That galled Tretta more than she would have liked to admit.
The Governor-Militant leaned forward, steepling her fingers in front of her, giving the woman a chance to realize what a world of shit she was in. But after a minute of silence, she merely held out one hand. A sheaf of papers appeared there a moment later, thrust forward by one of her guards. She laid it out before her and idly flipped through it.
“I won’t tell you that you can save yourself,” she said after a time. “An officer of the Revolution speaks only truths.” She glanced up at the woman, who did not react. “Within six hours, you’ll be executed for crimes against the Glorious Revolution of the Fist and Flame. Nothing you can say will change this fact. You deserve to die for your crimes.” She narrowed her eyes. “And you will.”
The woman, at last, reacted. Her manacles rattled a little as she reached up and scratched at the scars on her face.

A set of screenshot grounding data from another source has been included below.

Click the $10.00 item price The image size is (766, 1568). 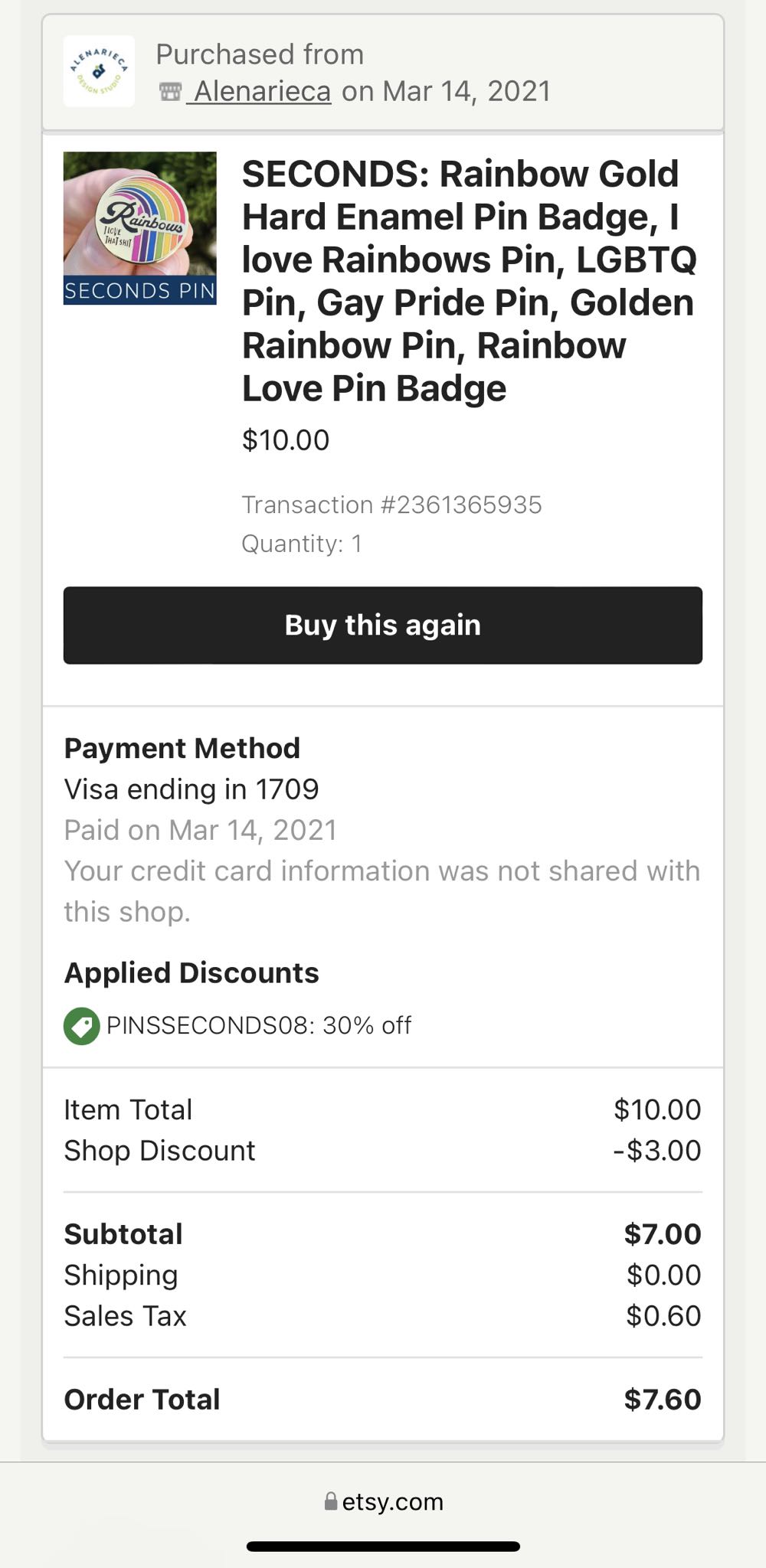286,440
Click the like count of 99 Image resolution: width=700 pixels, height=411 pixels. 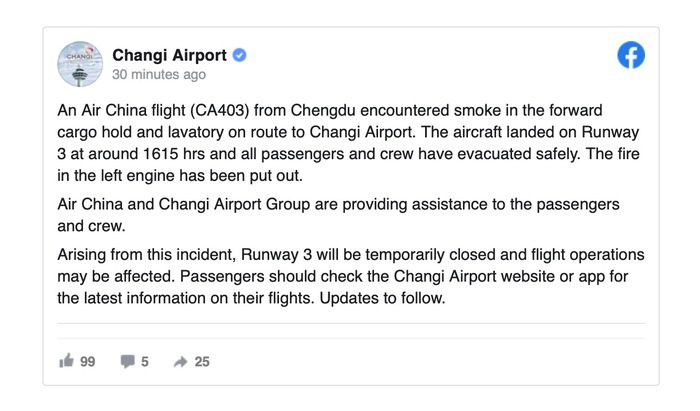click(87, 361)
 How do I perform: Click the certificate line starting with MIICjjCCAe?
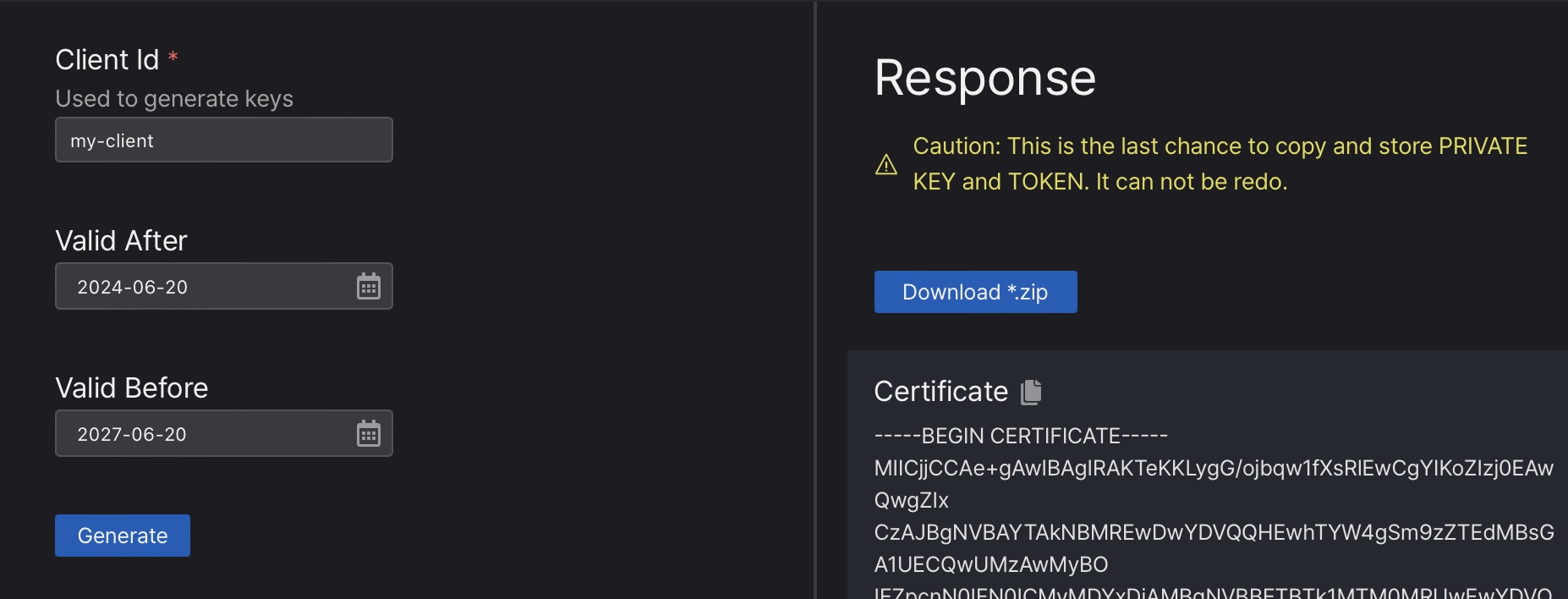(1214, 468)
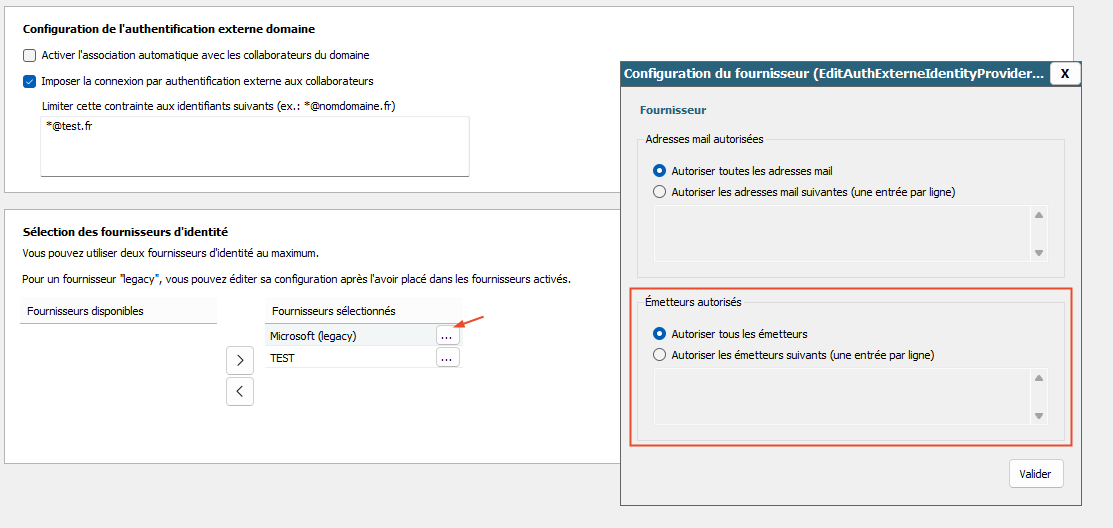1113x528 pixels.
Task: Open Microsoft (legacy) provider configuration ellipsis
Action: tap(448, 336)
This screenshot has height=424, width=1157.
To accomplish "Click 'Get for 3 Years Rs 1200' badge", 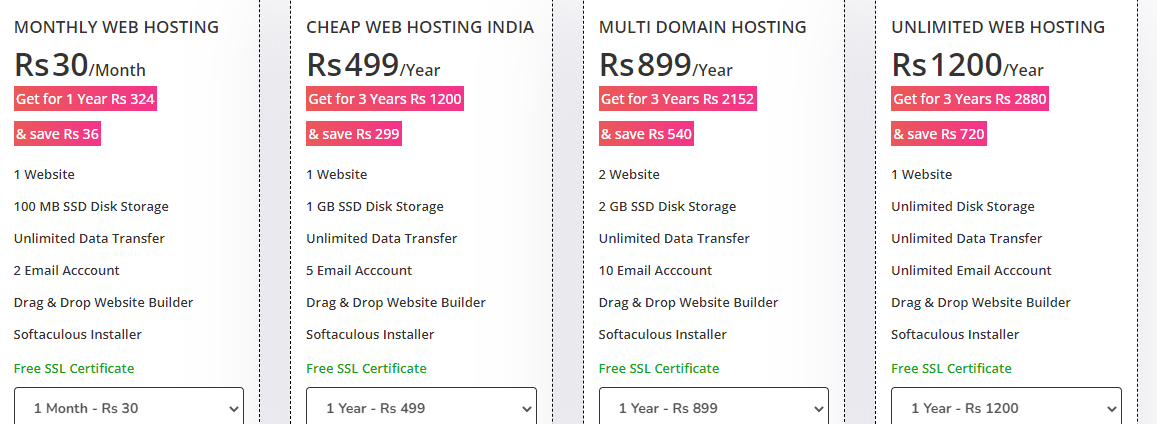I will pyautogui.click(x=385, y=99).
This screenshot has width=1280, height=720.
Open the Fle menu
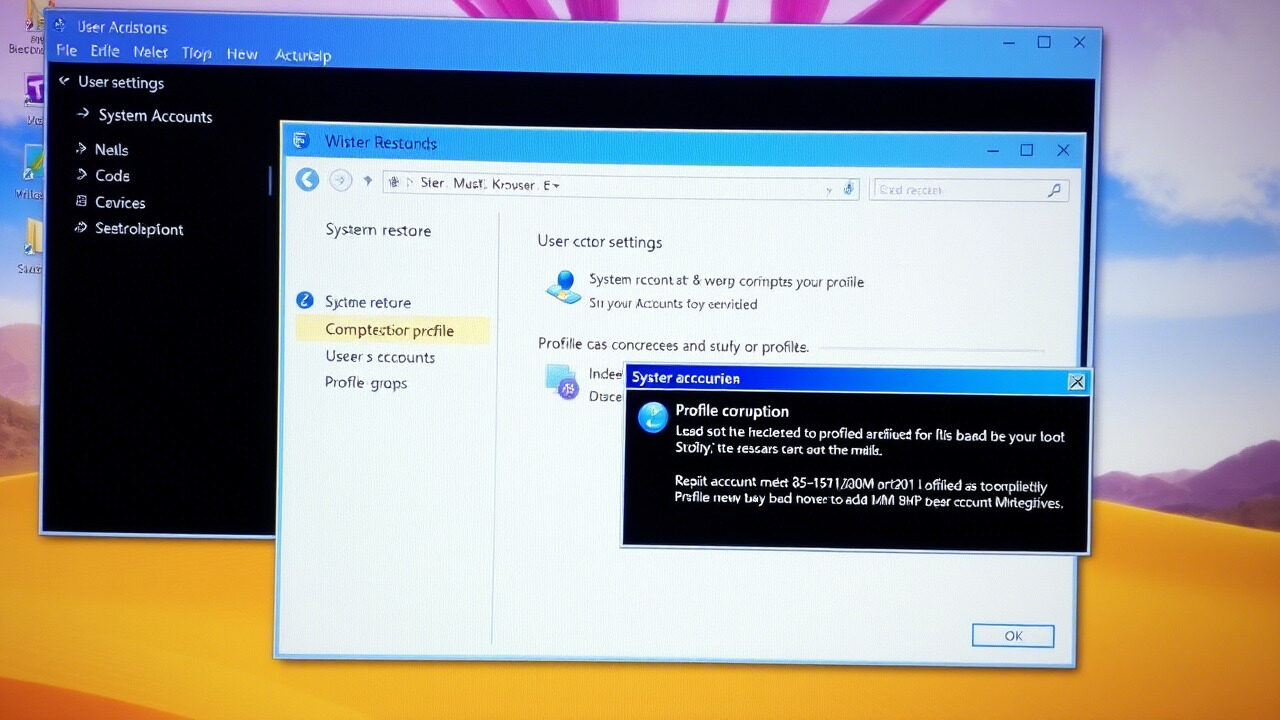[x=66, y=50]
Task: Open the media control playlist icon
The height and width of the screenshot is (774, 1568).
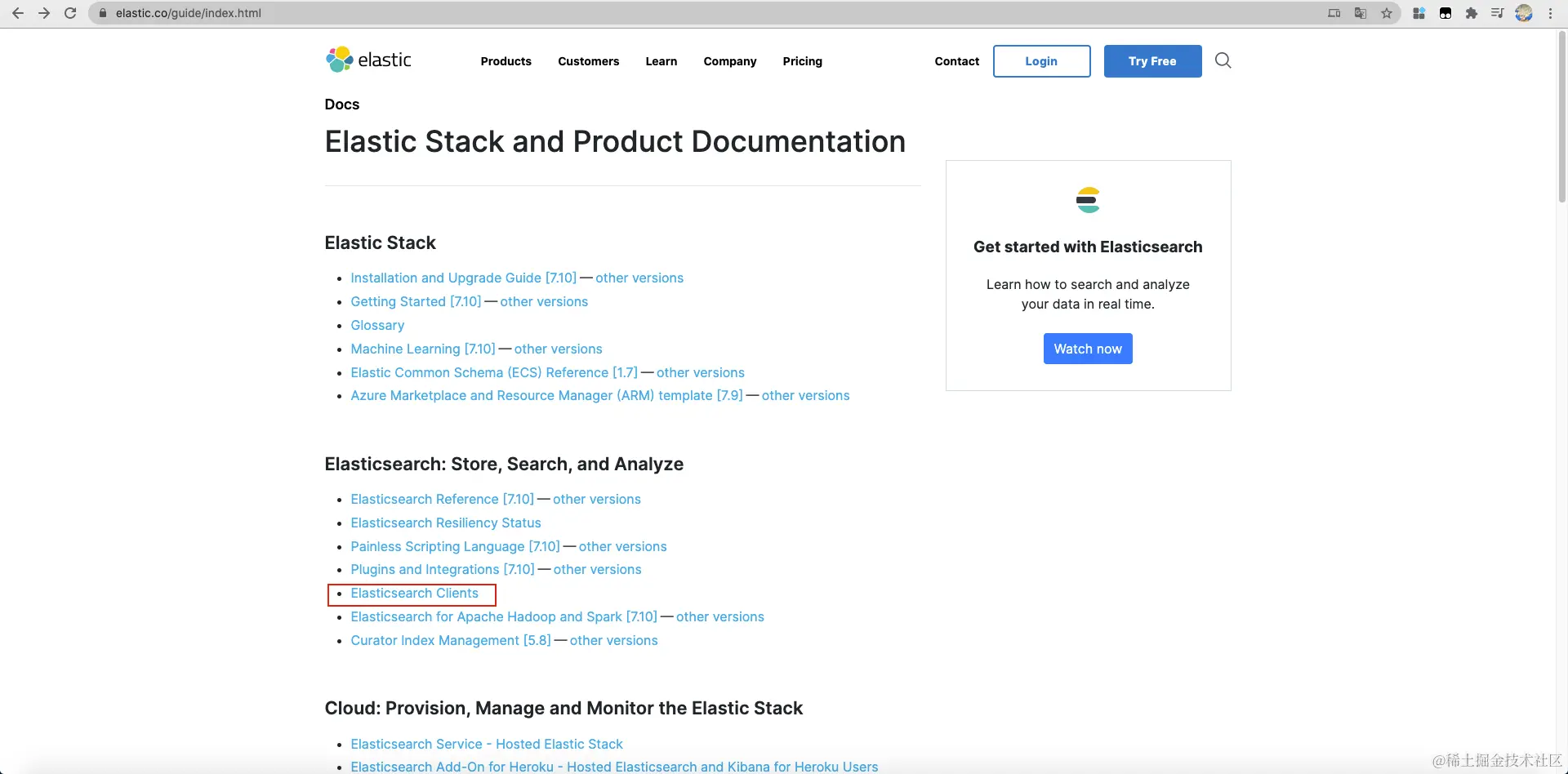Action: (x=1497, y=13)
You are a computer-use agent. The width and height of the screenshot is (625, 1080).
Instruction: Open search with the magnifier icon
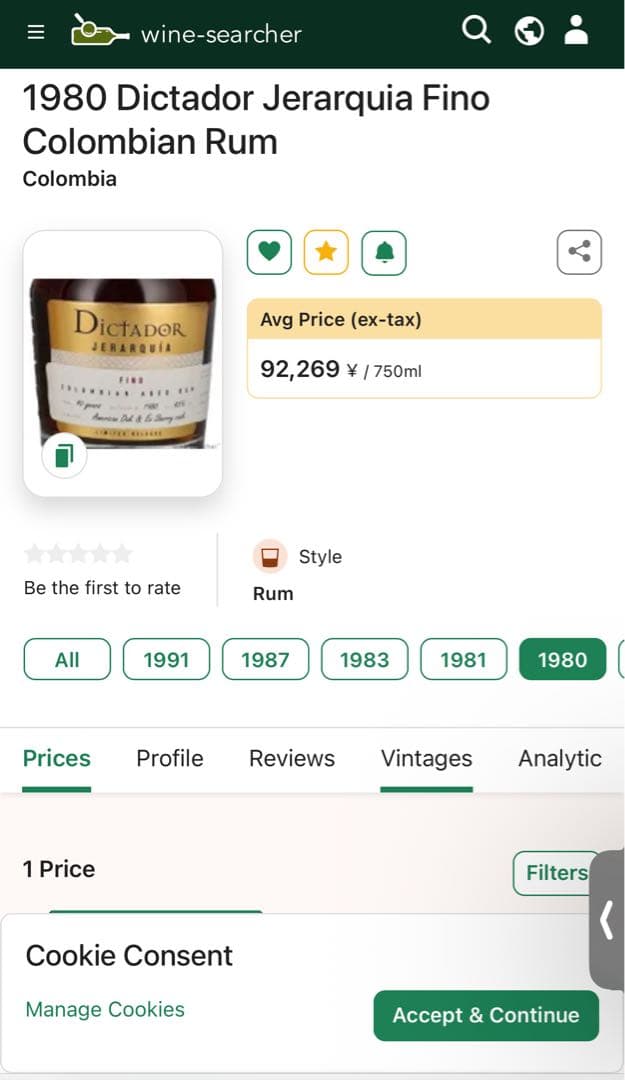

Tretta sneered and continued. “What you can change,” she said, “is how quickly it goes. The Revolution is not beyond mercy.” She flipped to a page, held it up before her. “In exchange for information regarding the events of the week of Masens eleventh through twentieth, up to and including the massacre of the township of Stark’s Mutter, the destruction of the freehold of Lowstaff, and the disappearance of Revolutionary Low Sergeant Cavric Proud, I am willing to guarantee, on behalf of the Cadre, a swift and humane death.”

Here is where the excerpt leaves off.